-- Data for analysis follows --

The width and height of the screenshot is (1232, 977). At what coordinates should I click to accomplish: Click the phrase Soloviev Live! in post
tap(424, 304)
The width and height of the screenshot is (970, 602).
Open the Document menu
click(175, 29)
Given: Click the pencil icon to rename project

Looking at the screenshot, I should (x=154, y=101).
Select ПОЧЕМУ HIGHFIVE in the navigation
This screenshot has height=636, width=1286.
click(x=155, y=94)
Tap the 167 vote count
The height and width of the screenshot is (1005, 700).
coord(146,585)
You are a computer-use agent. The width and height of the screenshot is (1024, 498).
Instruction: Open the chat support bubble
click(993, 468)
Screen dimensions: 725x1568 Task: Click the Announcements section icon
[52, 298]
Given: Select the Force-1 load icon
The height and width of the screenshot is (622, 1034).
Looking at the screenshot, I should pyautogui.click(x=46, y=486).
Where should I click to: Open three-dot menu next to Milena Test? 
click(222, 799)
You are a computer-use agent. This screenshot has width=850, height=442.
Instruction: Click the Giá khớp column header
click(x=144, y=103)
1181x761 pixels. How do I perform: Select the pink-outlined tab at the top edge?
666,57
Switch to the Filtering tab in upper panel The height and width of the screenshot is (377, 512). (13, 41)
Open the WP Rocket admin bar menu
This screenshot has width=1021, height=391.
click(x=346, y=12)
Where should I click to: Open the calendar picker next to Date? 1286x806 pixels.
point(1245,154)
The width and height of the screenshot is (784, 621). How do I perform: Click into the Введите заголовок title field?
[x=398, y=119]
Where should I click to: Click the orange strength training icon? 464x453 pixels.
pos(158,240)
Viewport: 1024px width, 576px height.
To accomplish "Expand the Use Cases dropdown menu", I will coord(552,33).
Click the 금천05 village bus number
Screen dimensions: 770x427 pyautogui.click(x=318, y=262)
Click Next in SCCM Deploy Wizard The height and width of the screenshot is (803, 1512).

-- Data for analysis concluded --

◆ **What is expected**:
Looking at the records, state how many lines contain "agent" and write nothing besides that number.

◆ **Reply**:
2